■ Exercise brief
In the entries below, begin at the line with "Enable the Wire Frame checkbox" and stop after the line with "Task: Open the Run menu"; output those lines exactly and omit the pictures.

*** Opening of Exercise input ***

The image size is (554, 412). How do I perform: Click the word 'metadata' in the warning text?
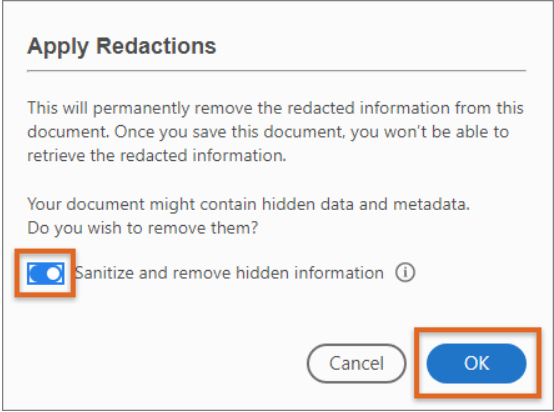(430, 204)
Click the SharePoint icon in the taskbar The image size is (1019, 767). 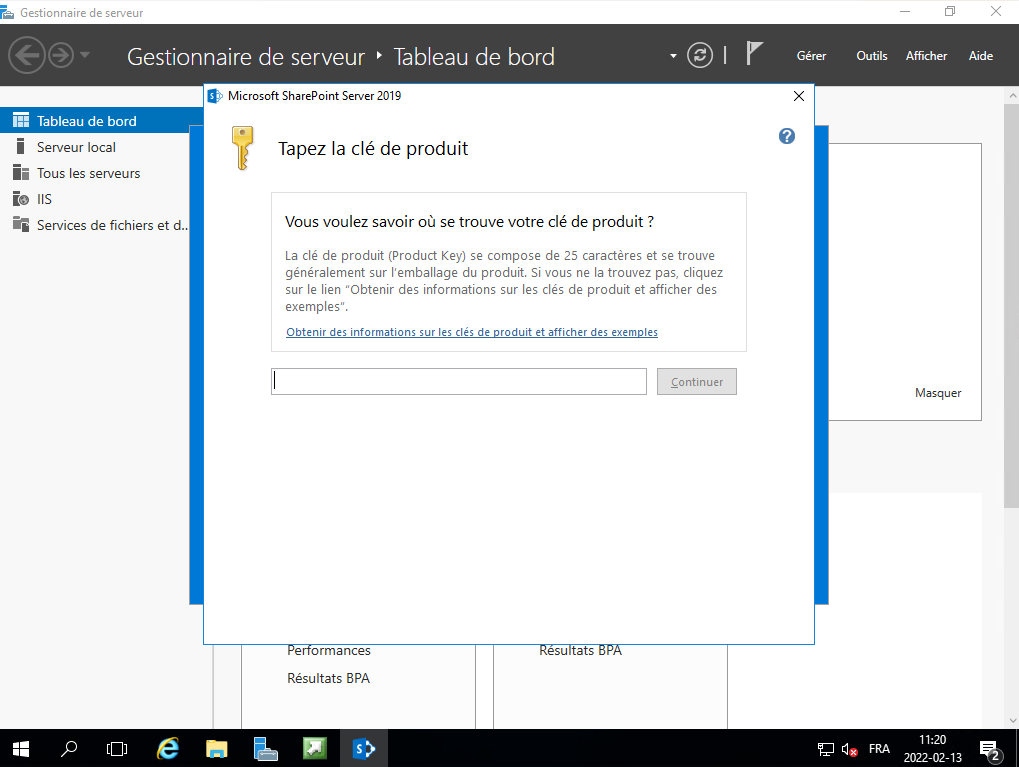click(363, 747)
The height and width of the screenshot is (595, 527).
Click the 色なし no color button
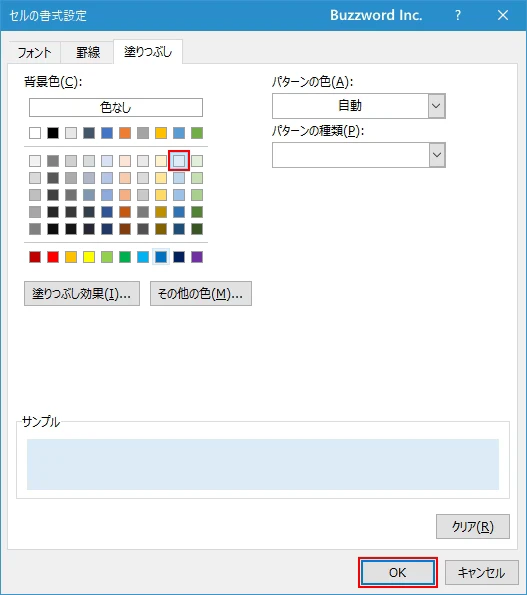point(116,107)
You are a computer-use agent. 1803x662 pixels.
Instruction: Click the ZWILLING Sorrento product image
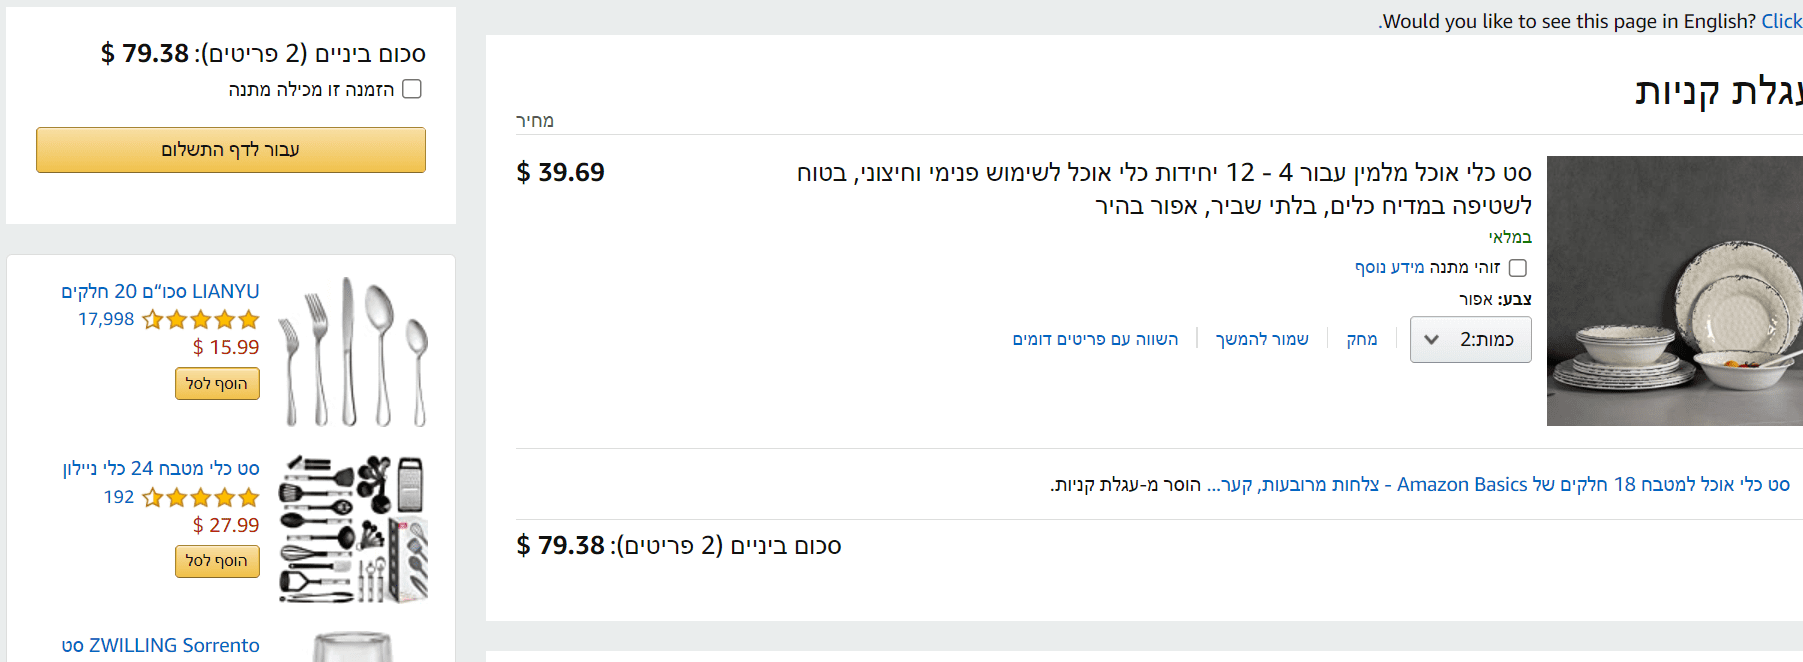coord(353,646)
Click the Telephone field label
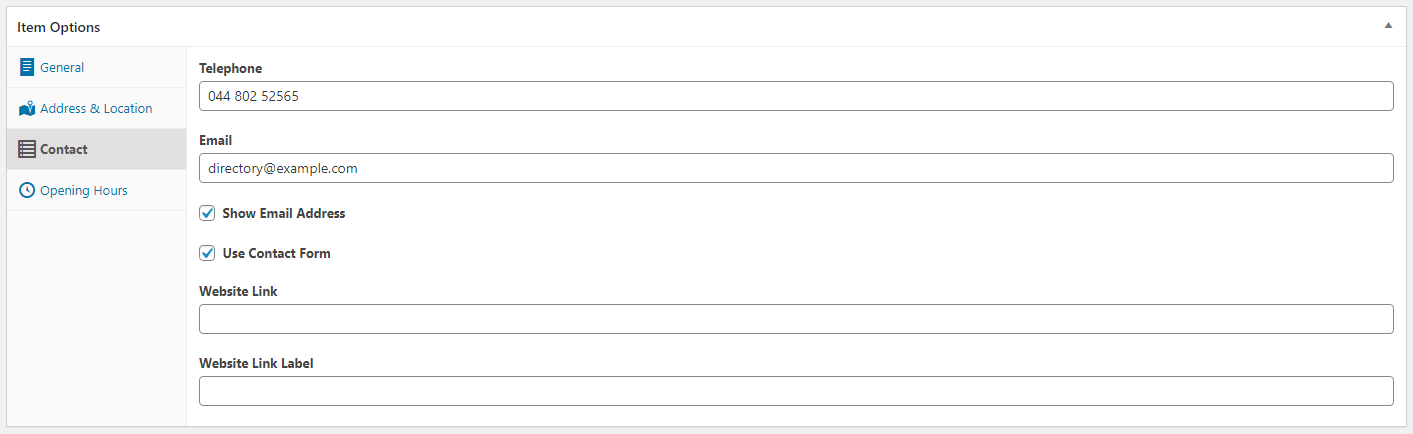 pyautogui.click(x=231, y=69)

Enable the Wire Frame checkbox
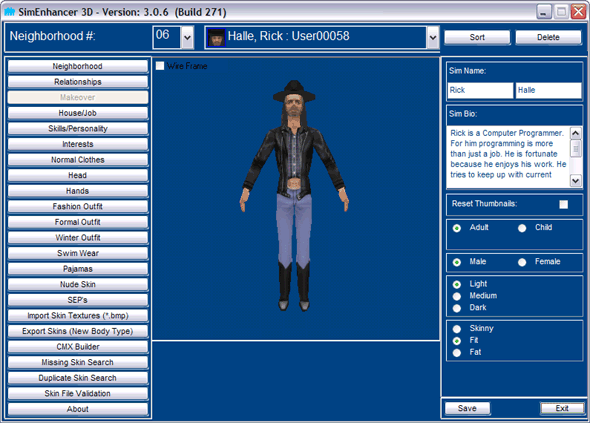(x=160, y=66)
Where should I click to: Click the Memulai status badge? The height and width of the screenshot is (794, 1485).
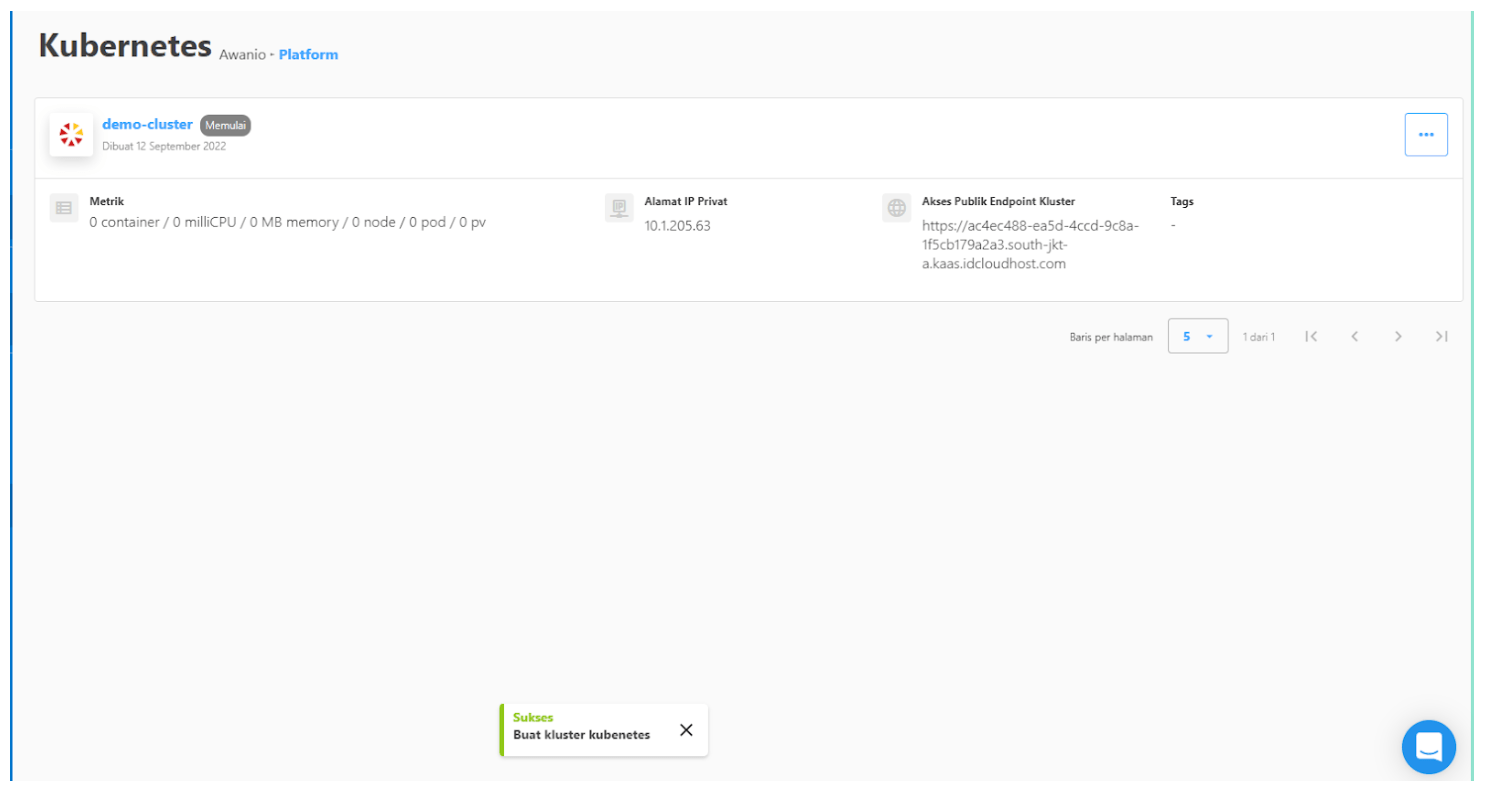tap(225, 126)
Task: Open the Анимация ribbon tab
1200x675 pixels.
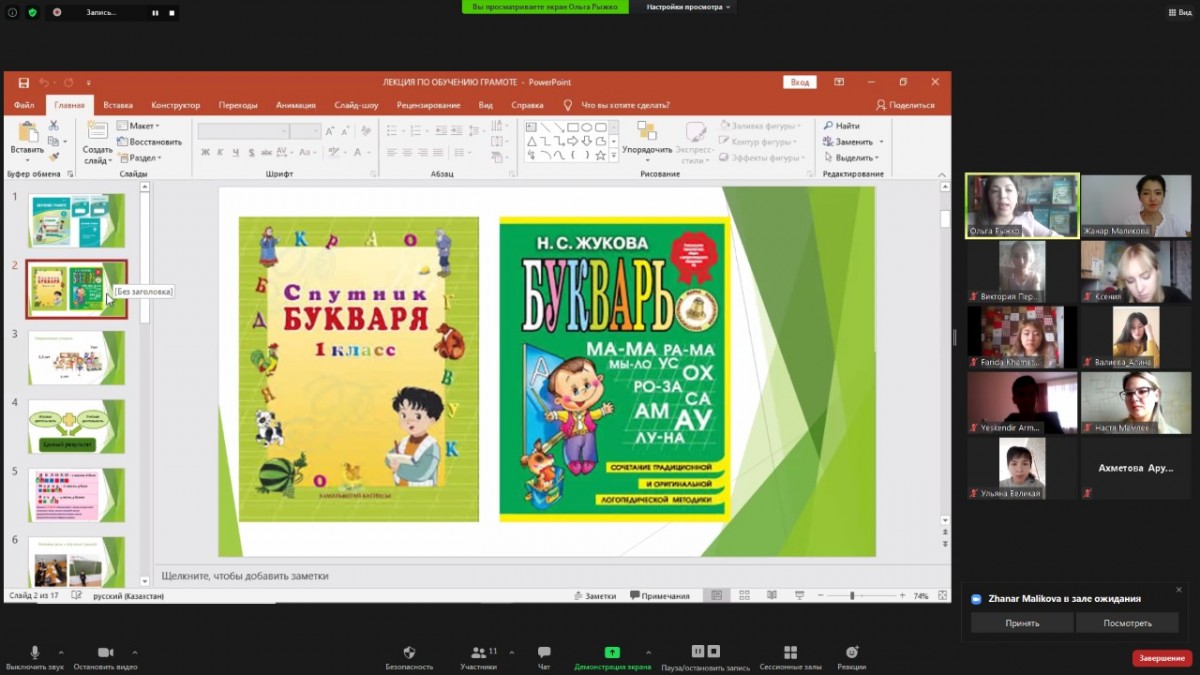Action: click(x=295, y=105)
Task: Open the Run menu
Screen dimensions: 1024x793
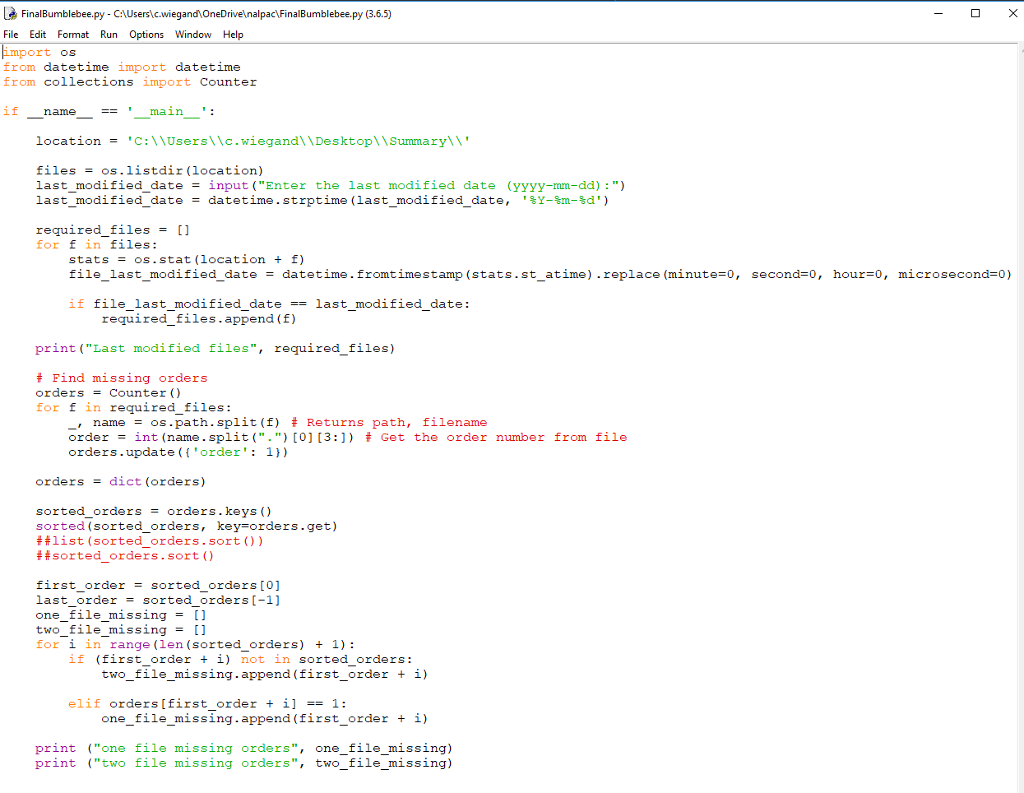Action: tap(108, 33)
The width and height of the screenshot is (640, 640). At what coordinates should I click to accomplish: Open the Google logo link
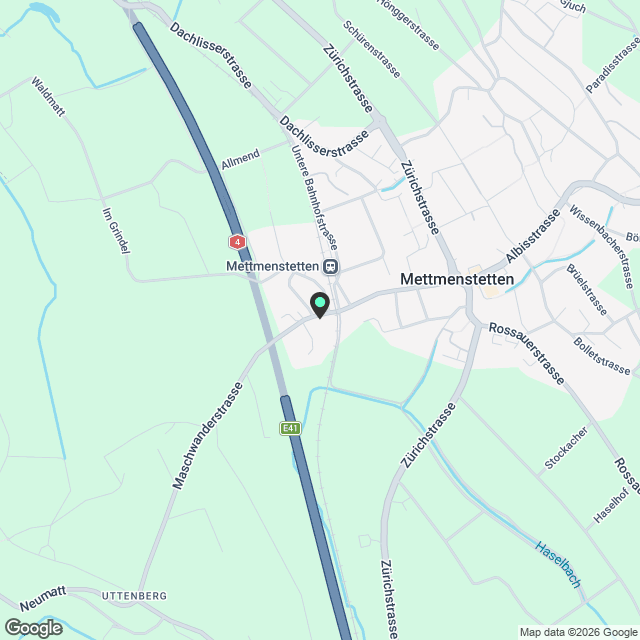(34, 628)
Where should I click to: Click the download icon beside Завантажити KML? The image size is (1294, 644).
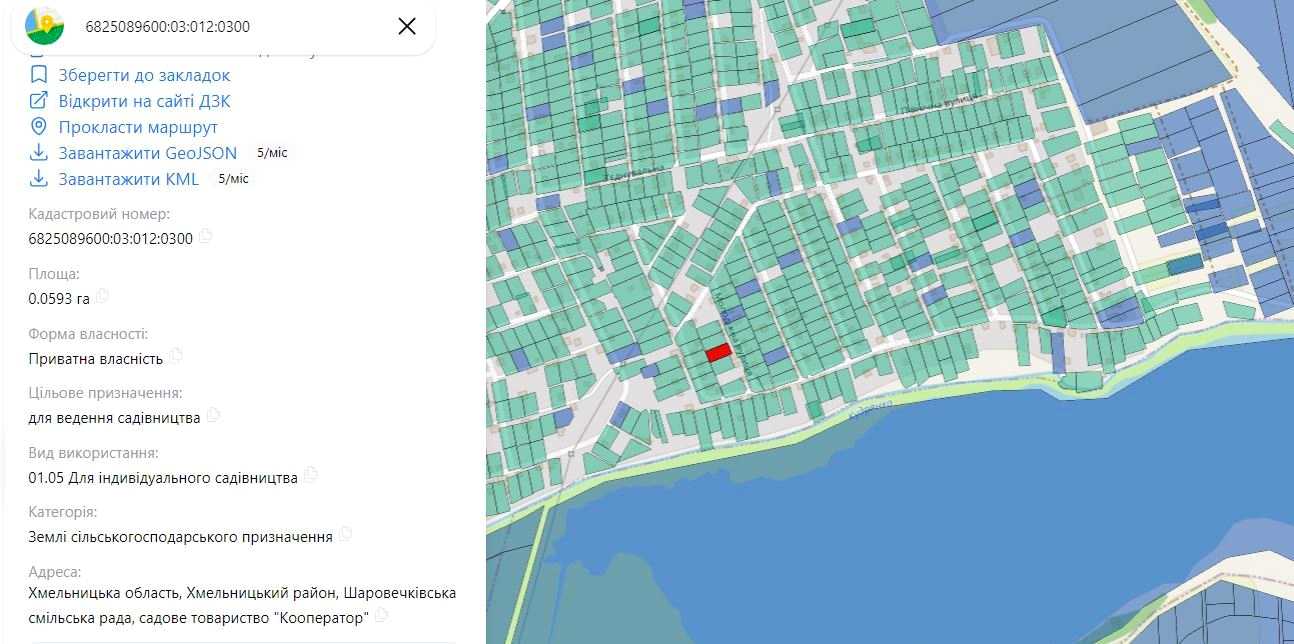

*** Close of Exercise input ***

■ Exercise result
Enable the Wire Frame checkbox
(x=160, y=66)
Where should I click to: Click the Memulai status badge? The height and width of the screenshot is (794, 1485).
tap(225, 126)
Task: Open the Анимация ribbon tab
1200x675 pixels.
Action: click(x=295, y=105)
Task: Open the Run menu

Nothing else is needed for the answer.